GlusterFS architecture lets you stack translators in a way you can create 2 distributed volumes, replicate them, and then, access your distributed/replicated data through an unique mount point.
However, there are some feedbacks of bugs appearing when users stack such translators (see GlusterFS mailing lists).
That's why I don't trust GlusterFS enough to setup RAID10-like volumes. (Since I don't tested this setup enough, it's only a belief)
Of course, simple RAID0-like and RAID1-like volumes seem production-ready.
Let's say you have two machines, A and B. On each machine, you export /opt/files
as a Gluster brick, and set up client-side replication. We then mount the resulting directory as /mnt/gluster-files
on both machines. This is important!
Using that mount point, we now have a highly available file system across the two machines.
When you write a file - let's say /mnt/gluster-files/example
on machine A, it will cause two things to happen:
- Write a copy to
/opt/files
- Send a copy over the network to be written to
/opt/files
on machine B.
This is good, because we want to have redundancy, which means we have to have more than one copy of the data.
Next up, let's say we want to read the same file. Again on machine A:
- You issue a read for
/mnt/gluster-files/example
- GlusterFS says "I need to check all the replica nodes to find out who has the most recent version of this file"
- GlusterFS checks every node
- It turns out that all copies are the same, because replication is working nicely
- You are returned the file from your local disk. §
(§ There is a read-subvolume
client option, and it is sensible to set it to the local volume on any machine that is a Gluster client and server, as in this case. Otherwise, step 5 could be 'you are sent the file from a random node'.)
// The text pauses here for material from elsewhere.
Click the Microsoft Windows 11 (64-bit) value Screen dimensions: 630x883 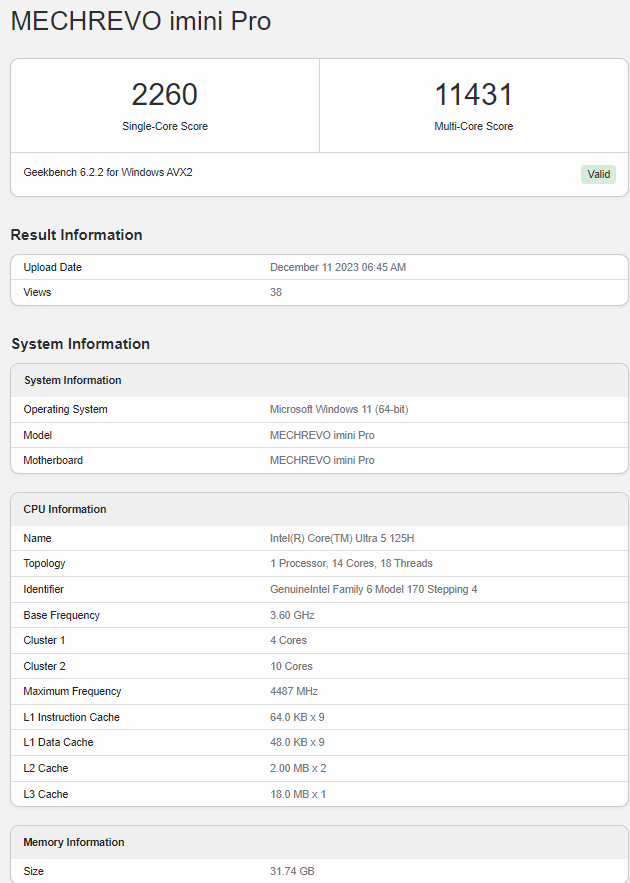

Behind the scenes, GlusterFS keeps /opt/files
on both machines in sync. Checking every node, especially for a large number of small files, adds a not-insignificant performance penalty.
The question is therefore raised: if I am running a process on one of these two machines, and I know the files are in sync, why can't I just read the files from the local share?
It's not recommended, but you can do this. Read the files from /opt/files
. Manually keep track of if you get out sync, and if you do, do something like a ls -laR
in /mnt/gluster-files
which will trigger a synchronization.
So, what happens if you write to /opt/files
on machine A?
The file sits there unnoticed by GlusterFS. Gluster doesn't work that way. It doesn't get onto machine B unless you happen to do something which makes Gluster notice it on machine A.
Therefore, you can't just tell Apache to read and write to /opt/files
. What seems like a good compromise is telling it to read from /opt/files
but write to /mnt/gluster-files
. This is only possible if your application lets you specify a different path for reading and writing files, which not many do.
Best Answer
It is possible that you could use ceph as your cluster file system, and export as smb, with ldap (well, I assume you can authenticate to ldap for Samba).
http://ceph.newdream.net/
Of course, that means btrfs (beta) and ceph (is it even beta?).
Have you checked on the Gluster mailing list? http://www.gluster.org/interact/mailinglists/
Ceph should work, assuming it works well enough.